### Exercises
(a) Answer these questions from the text on sampling an unknown function:
(i) How many times can the function be evaluated?
(ii) Who commented that little can be done without assumptions about $f$?
(iii) Which dilemma is given as the key concept underlying the problem?
(b) Decide whether each statement agrees with the text on sampling an unknown function. Answer yes or no, and quote the words that decide it.
(i) The function $f$ is known.
(ii) The answer suggests drawing on sequential Monte-Carlo and quasi Monte-Carlo methods.
(iii) Exploitation means sampling where $f$ is flat.
(c) Pick up the text on sampling an unknown function after its last sentence and carry it on.
----- Provided passage -----
# Background

I have a unknown function $$f(x_1, x_2)$$

But I have access to evaluate this function finite $L$ times, $$y_j = f(x_1^j, x_2^j), j=1,\ldots,L$$

Then I have a model $\hat{f}$ which I can compute from the data $\{y_j\}_{j=1,\ldots, L}$ , and I want to minimize the difference between $\hat{f}$, $f$

$$\min_{\{y_j\}_{j=1,\ldots, L}} \textrm{KL}(\hat{f}| \{y_j\}_{j=1,\ldots, L} \lVert f)$$

# Question

## Perhaps I should ask what's the informative, first.

• With no assumptions about $f$, it looks like there's little you can do. – whuber Jun 19 '18 at 17:20

I think this can be answered by drawing from sequential Monte-Carlo, and quasi Monte-Carlo methods.

The key concept that underlies your problem is the exploration-exploitation dilemma:

• Exploration: you want to cover as much as possible of the space where $$f$$ is defined;
• Exploitation: but ideally you would rather spend time sampling places where the value of $$f$$ varies a lot, rather than where it is flat.
----- The data -----
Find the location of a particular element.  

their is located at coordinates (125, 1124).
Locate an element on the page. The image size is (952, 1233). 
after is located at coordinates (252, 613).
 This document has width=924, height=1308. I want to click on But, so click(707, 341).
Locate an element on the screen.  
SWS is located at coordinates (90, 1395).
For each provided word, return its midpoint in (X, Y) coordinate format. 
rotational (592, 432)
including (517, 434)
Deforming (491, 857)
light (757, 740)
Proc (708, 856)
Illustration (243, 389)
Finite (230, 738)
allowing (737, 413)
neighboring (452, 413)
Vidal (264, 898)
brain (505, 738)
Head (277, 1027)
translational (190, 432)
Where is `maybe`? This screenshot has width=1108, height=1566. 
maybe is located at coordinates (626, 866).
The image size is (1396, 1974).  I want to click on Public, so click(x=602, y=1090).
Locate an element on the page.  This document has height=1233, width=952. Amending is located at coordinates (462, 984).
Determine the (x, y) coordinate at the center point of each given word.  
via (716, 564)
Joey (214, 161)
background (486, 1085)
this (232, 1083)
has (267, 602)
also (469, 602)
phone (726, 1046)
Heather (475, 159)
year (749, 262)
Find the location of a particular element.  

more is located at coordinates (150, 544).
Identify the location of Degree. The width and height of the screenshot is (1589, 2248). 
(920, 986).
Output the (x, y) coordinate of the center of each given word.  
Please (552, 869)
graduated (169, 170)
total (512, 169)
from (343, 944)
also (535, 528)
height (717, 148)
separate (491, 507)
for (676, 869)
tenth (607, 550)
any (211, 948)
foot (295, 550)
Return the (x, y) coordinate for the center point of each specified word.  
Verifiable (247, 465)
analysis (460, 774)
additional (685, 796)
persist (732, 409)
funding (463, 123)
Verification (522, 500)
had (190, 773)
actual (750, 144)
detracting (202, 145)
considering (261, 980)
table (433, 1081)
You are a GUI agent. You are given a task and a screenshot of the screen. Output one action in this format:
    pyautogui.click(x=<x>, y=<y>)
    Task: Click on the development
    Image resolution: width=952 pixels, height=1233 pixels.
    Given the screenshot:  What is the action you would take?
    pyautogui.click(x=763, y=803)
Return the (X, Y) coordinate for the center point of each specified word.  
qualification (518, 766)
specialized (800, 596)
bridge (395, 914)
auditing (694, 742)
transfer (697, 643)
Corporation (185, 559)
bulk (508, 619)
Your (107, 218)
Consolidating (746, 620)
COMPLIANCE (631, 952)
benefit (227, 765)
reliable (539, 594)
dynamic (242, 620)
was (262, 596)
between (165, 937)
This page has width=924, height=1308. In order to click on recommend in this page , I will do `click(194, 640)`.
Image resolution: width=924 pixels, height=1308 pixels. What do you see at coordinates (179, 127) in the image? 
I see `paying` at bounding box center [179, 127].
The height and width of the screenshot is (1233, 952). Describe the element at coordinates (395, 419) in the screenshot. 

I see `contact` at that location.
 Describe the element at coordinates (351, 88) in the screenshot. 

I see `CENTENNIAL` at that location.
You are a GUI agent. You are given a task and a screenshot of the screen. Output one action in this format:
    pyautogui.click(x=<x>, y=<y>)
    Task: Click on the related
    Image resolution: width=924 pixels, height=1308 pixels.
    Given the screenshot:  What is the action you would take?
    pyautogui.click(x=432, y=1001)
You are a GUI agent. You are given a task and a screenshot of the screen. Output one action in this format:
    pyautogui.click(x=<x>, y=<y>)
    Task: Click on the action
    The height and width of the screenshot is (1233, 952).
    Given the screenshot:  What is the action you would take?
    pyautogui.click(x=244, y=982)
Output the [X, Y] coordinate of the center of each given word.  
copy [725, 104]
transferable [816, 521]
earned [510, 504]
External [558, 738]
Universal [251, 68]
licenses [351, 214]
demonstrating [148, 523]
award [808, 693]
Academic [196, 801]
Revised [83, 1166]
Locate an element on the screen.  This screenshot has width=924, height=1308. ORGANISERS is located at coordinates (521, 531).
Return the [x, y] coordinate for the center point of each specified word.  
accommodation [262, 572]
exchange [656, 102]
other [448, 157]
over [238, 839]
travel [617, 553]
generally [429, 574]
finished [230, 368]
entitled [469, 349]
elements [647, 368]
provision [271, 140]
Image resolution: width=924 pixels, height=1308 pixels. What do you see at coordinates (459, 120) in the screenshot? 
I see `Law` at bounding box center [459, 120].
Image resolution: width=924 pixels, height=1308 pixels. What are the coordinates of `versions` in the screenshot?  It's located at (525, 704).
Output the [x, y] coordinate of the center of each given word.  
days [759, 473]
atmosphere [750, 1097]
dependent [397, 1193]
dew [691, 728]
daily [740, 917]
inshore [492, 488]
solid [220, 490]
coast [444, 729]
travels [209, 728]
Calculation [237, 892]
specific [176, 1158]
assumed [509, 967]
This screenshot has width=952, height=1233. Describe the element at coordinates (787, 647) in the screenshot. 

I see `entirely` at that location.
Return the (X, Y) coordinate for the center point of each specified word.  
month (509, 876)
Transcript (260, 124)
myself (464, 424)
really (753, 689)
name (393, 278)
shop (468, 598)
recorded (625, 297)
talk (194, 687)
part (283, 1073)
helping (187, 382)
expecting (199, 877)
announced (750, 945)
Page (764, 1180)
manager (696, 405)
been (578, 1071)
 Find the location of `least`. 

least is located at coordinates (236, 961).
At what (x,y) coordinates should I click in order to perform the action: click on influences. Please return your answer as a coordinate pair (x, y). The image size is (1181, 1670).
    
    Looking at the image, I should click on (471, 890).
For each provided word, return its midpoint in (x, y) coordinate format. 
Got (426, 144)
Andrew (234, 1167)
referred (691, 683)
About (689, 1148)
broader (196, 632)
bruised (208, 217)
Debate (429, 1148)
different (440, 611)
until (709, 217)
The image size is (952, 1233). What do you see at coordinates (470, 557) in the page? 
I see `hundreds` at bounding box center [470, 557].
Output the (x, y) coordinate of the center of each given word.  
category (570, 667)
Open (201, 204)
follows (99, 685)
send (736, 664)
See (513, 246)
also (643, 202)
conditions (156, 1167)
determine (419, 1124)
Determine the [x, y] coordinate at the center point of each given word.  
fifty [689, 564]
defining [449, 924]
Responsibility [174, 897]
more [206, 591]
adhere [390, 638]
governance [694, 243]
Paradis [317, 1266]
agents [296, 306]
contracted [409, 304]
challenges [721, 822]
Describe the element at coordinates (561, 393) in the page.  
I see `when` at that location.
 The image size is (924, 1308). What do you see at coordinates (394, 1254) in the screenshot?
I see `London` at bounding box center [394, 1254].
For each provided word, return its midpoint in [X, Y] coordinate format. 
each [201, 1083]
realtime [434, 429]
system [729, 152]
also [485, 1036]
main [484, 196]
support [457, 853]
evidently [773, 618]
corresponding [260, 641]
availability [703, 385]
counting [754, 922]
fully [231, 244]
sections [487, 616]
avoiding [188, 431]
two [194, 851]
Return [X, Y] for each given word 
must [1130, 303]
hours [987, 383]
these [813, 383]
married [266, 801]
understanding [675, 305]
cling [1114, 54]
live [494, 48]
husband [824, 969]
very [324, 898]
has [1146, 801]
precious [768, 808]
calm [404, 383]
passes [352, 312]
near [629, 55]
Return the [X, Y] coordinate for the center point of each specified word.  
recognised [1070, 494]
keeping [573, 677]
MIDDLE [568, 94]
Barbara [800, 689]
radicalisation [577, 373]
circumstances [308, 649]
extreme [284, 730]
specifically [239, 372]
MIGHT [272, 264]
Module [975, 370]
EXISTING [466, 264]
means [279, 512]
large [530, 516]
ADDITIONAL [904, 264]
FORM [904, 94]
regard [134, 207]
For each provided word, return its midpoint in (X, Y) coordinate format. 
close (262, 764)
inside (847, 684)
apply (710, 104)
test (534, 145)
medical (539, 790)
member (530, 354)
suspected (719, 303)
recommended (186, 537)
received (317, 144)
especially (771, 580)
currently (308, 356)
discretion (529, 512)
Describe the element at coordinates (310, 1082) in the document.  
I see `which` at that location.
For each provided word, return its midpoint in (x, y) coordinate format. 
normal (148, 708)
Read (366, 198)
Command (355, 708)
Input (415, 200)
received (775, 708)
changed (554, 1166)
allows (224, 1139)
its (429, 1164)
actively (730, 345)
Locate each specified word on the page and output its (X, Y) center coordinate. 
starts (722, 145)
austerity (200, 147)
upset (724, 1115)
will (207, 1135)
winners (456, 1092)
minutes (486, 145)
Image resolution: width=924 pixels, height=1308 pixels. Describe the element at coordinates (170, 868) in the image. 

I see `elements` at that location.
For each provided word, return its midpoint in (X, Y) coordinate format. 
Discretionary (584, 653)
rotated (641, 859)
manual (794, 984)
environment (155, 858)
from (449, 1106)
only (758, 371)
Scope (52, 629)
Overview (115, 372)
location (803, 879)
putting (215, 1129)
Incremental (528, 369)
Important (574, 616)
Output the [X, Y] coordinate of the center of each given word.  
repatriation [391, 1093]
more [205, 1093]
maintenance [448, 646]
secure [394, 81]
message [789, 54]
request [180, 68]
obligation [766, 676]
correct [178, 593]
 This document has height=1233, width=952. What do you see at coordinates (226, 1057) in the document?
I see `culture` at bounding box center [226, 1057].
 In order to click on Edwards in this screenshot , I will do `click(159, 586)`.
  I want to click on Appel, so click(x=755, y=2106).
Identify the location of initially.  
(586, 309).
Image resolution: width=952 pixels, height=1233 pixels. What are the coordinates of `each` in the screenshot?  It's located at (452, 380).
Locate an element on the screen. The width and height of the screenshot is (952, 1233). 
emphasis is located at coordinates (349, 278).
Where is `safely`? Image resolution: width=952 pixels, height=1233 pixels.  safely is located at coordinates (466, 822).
-----
### Expected responses
(a)
(i) A finite $L$ times.
(ii) whuber.
(iii) The exploration-exploitation dilemma.

(b)
(i) No: "I have a unknown function"
(ii) Yes: "drawing from sequential Monte-Carlo, and quasi Monte-Carlo methods"
(iii) No: "sampling places where the value of $$f$$ varies a lot, rather than where it is flat"

(c)
For the exploration part, quasi Monte-Carlo methods tell us to choose low-discrepancy sequences in order to cover the space as efficiently as possible. In 2D the method you choose does not matter too much; you basically need a grid-like structure, see the Sobol sequence for example. If you just want to explore as much as possible, this answers your question (see the Koksma-Hlawka inequality).

For the exploitation part, we need to adopt a more dynamic perspective; somehow, we need to learn from the samples that already exist, in order to focus on places that matter to us, as we sample more and more. Here, importance sampling gives us a way of focusing on places of interest. For example if we were interested in finding the peaks of $$f$$, given a set of $$N$$ existing samples $$(x_i, f(x_i))$$, we would resample in the neighbourhood of $$x_k$$ with a probability proportional to $$f(x_k)$$. In your case, you may want to resample where the gradient of $$f$$ is large for example.

How to balance exploration and exploitation is a question without an answer; it really depends on your problem and on the resources available.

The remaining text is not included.